The Arts Center is a small performing space capable of seating (maybe) 60 people. Haven't been there in decades, because the performances are heavily politicized. As you can see, a musician named Steve Reich will be performing soon. Egg head conceptual music is one side of the equation at the Center. The other side is far left propaganda. Every year, you can count on the Center to redo the Beat poets, bring in some “revolutionary” rock band from the 60s and throw a dance party for the pioneers of the hippie communes.
Sorry for the critical tone. I'm just not interested in any of that stuff.
It's no accident that this sign stands at the entrance to the Center. The Woodstock left always believes that it is practicing the higher form of patriotism, which is always dissent. This weekend at The Colony, this works out to a pro-Hamas, anti-Israel rally. The “dissent” favored by Woodstock's far left somehow always means rooting for enemies of the U.S. I've tried to discover the identity of the Robert Hass in question, with no luck.
Of course, painters founded the Woodstock arts colony. The Byrdcliffe Guild takes on the name of the founders. The building to the left of the Kleinert Center was acquired by the Guild only in the past year or two. Previously it had housed a curio shop. The wrap around scroll at the top of the building is a new addition.
The Byrdcliffe Arts Colony started on the slopes of Mead Mountain. Our local historian, Alf Evers, quipped that the artists chose the elevated landscape so that they could “look down their noses” on the rubes who lived below them. Contempt for middle class American life has always been at the heart of this Woodstock cult.

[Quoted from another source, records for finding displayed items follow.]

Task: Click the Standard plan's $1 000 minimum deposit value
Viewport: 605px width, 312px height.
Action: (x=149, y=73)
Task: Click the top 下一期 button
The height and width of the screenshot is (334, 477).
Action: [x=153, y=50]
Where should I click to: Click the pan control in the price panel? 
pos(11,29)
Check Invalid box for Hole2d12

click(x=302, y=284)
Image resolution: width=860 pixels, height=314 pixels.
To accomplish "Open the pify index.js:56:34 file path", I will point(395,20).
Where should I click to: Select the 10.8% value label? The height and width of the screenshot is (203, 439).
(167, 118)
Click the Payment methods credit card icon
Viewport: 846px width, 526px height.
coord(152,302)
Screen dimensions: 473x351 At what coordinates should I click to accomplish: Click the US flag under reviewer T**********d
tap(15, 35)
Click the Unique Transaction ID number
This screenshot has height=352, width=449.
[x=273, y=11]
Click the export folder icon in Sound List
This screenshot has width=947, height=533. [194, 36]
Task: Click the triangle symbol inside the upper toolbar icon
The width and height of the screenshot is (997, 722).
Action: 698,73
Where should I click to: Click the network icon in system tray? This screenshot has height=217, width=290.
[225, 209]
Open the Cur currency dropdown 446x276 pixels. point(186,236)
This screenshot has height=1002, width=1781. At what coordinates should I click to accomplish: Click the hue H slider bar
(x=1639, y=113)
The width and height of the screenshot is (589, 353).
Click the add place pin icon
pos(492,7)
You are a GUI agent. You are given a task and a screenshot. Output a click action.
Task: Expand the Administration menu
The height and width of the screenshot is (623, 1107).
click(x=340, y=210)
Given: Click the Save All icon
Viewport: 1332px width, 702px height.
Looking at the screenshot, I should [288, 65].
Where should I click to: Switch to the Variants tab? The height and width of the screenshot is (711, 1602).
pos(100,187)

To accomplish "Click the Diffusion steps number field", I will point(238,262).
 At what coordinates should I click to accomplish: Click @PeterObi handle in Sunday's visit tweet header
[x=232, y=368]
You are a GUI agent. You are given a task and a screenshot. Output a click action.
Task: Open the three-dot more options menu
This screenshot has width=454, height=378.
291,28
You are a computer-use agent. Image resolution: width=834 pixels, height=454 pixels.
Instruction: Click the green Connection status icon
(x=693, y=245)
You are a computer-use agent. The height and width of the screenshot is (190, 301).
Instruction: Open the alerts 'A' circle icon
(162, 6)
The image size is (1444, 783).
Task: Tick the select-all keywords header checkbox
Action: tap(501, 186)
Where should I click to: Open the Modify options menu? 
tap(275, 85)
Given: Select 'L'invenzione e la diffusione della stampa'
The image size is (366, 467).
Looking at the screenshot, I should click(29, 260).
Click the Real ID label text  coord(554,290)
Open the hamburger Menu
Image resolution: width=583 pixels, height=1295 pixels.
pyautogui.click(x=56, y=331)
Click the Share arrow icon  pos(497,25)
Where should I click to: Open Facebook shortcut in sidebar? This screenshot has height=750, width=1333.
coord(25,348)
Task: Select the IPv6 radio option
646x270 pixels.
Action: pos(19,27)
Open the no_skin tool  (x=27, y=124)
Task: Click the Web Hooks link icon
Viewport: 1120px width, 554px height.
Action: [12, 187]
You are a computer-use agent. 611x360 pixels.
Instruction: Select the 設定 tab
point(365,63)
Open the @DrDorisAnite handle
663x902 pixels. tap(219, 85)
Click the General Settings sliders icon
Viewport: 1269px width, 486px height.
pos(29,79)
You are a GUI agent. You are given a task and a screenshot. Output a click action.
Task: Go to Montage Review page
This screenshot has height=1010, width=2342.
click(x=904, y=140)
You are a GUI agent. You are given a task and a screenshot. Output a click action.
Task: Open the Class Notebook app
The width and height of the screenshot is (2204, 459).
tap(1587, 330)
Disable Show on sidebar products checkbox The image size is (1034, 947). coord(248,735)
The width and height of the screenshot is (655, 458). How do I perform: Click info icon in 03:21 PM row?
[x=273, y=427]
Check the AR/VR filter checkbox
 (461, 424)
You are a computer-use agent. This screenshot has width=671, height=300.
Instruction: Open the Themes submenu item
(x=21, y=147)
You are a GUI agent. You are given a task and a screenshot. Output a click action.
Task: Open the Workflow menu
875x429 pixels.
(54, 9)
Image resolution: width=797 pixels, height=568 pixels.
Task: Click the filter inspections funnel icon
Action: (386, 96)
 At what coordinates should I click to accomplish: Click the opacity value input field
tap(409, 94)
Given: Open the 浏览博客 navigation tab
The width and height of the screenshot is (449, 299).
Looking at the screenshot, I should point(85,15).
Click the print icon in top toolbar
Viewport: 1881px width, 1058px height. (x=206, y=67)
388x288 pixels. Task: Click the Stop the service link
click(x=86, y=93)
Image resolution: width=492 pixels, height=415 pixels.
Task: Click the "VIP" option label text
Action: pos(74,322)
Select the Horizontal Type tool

To this day, the cult believes that it knows better than middle class America.
Hipsterism lives at the Kleinert Center and the Byrdcliffe Guild. Once, I was hip. I confess. I'm a sinner. My hipsterism slowly slipped away. Now, I'm just a 60 year old middle class guy, limping toward the finish line, hoping and praying that I can somehow manage to maintain that wonderful middle class American existence.